BEGIN TEXT SHOWN

In addition, if one starts coughing mucus tinged with blood, one should see a doctor. In rare cases, doctors may conduct tests to see if the cause is a serious condition such as tuberculosis or lung cancer.
Chronic bronchitis involves chronic or recurrent excess bronchial mucus secretion (Breslow 2002). It is defined clinically as a persistent cough that produces sputum (phlegm), for at least three months in two consecutive years. It is found almost exclusively in adult smokers (Krapp and Wilson 2005). The death, morbidity, and economic impact of this condition is immense, as is emphysema (Breslow 2002).
Chronic bronchitis is not generally caused by infection; the most common cause is inhalation of respiratory tract irritants, with the most common irritant being cigarette smoke (Longe 2006). Other irritants include air pollution and chemical fumes, as well as mold, dust, and other environmental irritants (Longe 2006).
Chronic bronchitis is generally part of a syndrome or group of diseases called chronic obstructive pulmonary disease (COPD), a category that also includes emphysema and chronic asthmatic bronchitis, the latter generally not included as bronchitis. Chronic bronchitis may proceed to, or be concurrent with, emphysema (Longe 2006).
Chronic bronchitis develops slowly over time, with the irritants paralyzing or snapping off the cilia of the cells that line the respiratory tract and normally move the mucus along (Longe 2006). The airways become clogged, inflamed, and narrowed, and this leads to difficulty breathing (Longe 2006).
There are two types of chronic bronchitis, both linked to cigarette smoking: "Simple chronic bronchitis" and "chronic obstructive bronchitis." Patients with simple chronic bronchitis lack airflow obstruction on pulmonary function tests or spirometry, while those with chronic obstructive bronchitis exhibit reduced air-flow rates (Breslow 2002). Some patients with simple chronic bronchitis progress to chronic obstructive form of bronchitis, and most of these also have emphysema (Breslow 2002).
Usually the first visible sign of chronic bronchitis is a mild cough, commonly called "smokers' cough" (Longe 2006).
Patients with chronic, obstructive bronchitis typically have a daily cough, shortness of breath, sputum production, and sometimes wheezing (Breslow 2002). Chronic respiratory failure may occur in advanced cases (Breslow 2002). There may be acute exacerbations one or two times a year when there are episodes of increased cough with shortness of breath, discolored sputum, and wheezing.

END TEXT SHOWN
BEGIN PROVIDED DATA

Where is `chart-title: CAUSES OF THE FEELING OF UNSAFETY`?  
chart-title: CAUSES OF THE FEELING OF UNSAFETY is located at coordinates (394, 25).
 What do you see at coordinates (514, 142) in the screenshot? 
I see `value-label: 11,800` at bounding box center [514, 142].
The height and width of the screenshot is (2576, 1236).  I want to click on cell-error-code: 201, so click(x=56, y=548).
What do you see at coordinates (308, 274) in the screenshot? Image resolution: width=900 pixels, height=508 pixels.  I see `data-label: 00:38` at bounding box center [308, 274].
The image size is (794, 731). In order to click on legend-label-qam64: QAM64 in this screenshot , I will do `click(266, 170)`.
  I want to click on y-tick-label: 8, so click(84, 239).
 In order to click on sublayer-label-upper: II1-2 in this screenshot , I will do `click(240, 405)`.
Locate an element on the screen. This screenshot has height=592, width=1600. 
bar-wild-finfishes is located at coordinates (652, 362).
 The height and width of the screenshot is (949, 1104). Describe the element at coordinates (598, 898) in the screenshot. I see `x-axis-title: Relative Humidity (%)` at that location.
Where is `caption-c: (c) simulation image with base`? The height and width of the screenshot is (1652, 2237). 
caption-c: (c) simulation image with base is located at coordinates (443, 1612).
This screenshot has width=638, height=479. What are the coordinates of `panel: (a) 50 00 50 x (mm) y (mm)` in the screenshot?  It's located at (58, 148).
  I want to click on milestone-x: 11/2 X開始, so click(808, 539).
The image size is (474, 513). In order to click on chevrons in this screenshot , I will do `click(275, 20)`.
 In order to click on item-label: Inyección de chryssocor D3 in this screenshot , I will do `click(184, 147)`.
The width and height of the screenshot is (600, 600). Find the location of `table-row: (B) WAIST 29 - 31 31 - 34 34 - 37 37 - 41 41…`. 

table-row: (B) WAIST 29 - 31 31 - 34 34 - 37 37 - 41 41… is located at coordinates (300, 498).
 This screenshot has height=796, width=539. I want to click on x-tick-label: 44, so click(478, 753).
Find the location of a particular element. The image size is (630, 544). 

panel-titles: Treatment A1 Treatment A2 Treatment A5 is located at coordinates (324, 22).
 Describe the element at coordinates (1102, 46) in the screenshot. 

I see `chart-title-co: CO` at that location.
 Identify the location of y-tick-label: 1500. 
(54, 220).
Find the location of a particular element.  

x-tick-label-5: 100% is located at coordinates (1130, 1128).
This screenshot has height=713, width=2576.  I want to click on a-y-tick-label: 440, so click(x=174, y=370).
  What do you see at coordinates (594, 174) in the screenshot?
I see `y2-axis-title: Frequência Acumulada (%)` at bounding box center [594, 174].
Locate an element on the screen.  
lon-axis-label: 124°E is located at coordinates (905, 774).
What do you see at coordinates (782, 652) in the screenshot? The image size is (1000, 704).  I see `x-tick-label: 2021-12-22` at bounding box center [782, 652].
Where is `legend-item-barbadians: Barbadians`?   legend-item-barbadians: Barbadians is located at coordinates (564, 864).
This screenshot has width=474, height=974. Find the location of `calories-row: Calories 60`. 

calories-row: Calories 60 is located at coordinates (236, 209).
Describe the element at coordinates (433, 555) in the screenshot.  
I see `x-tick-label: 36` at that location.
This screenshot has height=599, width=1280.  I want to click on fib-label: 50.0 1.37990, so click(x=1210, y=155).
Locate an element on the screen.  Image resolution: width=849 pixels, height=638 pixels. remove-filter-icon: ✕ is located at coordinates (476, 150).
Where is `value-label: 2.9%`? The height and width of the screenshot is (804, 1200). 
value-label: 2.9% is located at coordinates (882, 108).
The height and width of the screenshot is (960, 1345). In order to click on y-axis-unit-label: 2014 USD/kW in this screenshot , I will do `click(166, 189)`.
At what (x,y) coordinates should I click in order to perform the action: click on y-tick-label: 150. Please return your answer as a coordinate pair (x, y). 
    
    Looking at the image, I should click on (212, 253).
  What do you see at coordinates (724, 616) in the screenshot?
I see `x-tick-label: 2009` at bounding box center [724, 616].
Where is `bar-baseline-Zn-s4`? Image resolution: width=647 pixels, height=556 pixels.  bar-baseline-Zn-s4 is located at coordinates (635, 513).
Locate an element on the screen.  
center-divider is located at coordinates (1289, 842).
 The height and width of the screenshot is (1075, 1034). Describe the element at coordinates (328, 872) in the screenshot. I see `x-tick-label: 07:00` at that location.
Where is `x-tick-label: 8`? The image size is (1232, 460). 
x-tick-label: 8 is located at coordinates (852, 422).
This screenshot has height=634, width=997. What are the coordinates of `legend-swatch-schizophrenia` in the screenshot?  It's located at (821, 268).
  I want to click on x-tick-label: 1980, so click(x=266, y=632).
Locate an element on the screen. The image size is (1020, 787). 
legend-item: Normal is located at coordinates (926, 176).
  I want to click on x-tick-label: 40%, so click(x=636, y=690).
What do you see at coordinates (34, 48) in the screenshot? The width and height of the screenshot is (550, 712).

END PROVIDED DATA

(APPLY WHAT YOU READ)
1 – According to the chronic bronchitis text, what is the most common irritant behind the condition?
2 – Copy the chronic bronchitis text between "Chronic bronchitis involves" and "is emphysema (Breslow 2002).", inclusive.
The records have no connection to the chronic bronchitis text.

(ANSWERS TO THIS EXERCISE)
1 – Cigarette smoke.

2 –
Chronic bronchitis involves chronic or recurrent excess bronchial mucus secretion (Breslow 2002). It is defined clinically as a persistent cough that produces sputum (phlegm), for at least three months in two consecutive years. It is found almost exclusively in adult smokers (Krapp and Wilson 2005). The death, morbidity, and economic impact of this condition is immense, as is emphysema (Breslow 2002).